There is an old adage amongst Estate Agents when it comes to buying and selling property… Motivation, Ability & Need but what does that really mean?… and what should you be considering when you’re looking to purchase a property yourself?

In this guide to buying a property we’ll work through the Motivation, Ability & Need adage and touch upon many of the elements and questions you’ll want ask yourself to help identify the properties which suit your requirements and the process you’ll embark upon in purchasing a property.

Let’s get started by breaking down Motivation, Ability & Need.


Considering and understanding what your motivation for moving is will help you identify the requirements you’re looking for in any potential properties you see and view. Everyone’s motivations will be different and indeed your own motivations for purchasing a property will vary throughout your lifetime.

Amongst your motivations you may consider items such as:

  • Wishing to get a foot on to the housing ladder.
  • Requiring extra / less space as your family has grown / shrunk.
  • Looking to move closer to your place of work and reduce your daily commute.
  • To gain better transport links.
  • Looking at school catchment areas.
  • Wanting to be in the City or Countryside due to personal / social preferences.

There are no right or wrong answers to what your personal motivations for purchasing a property are, but listing them out can be helpful in clarifying what it is you’re looking to achieve. Whilst you’re on with listing your motivations it may also be a good idea to arrange or group them in order of importance as well, this way you’ll know which motivations are the most key to you.


Looking at your ability to purchase a property will help identify the steps you need to take, help define some criteria for potential timescales along with the property value you may be able to look for. Items which may be considered in this section could include:

  • Do you have a property you need to sell? / Have you sold your property?
  • Are you able to live in temporary accommodation if you sell your current property?
  • Have you had any mortgage advice?
  • Do you have a deposit to put down for a mortgage?
  • Do you have children and do you need to consider their schooling arrangements?

Anything which may influence your ability to move should be itemised during this phase of consideration, again it’d be a worthwhile exercise to list them all out and then organise them into an order of which will have the greatest impact on your ability to purchase or move properties. By doing so you will be generate a list of items to you need to address in order to get you to where you want to be.
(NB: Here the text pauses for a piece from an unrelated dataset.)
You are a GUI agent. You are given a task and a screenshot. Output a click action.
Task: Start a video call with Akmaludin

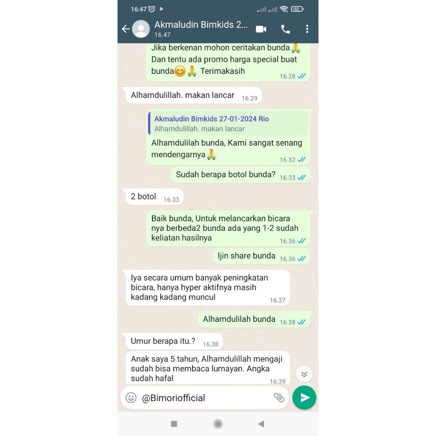click(x=261, y=29)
The final element is Need.  This is where you need to set out some specifics, what do you actually need from a property you’re looking to purchase. Once again your needs will be different form the next persons and equally they are going to change and be different throughout your lifetime. List them out just as with the previous two elements before arranging them in order of importance to you. Items to list here may include the following examples:

  • Number and size of bedrooms.
  • Off street parking / Garage.
  • A Garden area.
  • Within walking distance of a train or bus station with services to a certain location(s).
  • Within 30 minute commute to a place of work by any means.
  • Be within the catchment area of certain schools.
  • Have good dog walking facilities close by.
  • No more than a certain price.

Remember, these are your specific needs so be as concise as possible and rank your needs in order of importance. Other things may also spring to mind that you need for your own personal needs, like level access, or a ground floor bathroom, items which cannot easily be changed in a property.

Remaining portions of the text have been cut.